Task to complete: Update the records from the line containing "Viewport: 784px width, 425px height." through the end of the records, replacing "radio button" with "option button" and leaving everything else unchanged. Return only those lines.

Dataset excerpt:
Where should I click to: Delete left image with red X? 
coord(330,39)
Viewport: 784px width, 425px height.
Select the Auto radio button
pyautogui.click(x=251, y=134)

Answer in full:
Viewport: 784px width, 425px height.
Select the Auto option button
pyautogui.click(x=251, y=134)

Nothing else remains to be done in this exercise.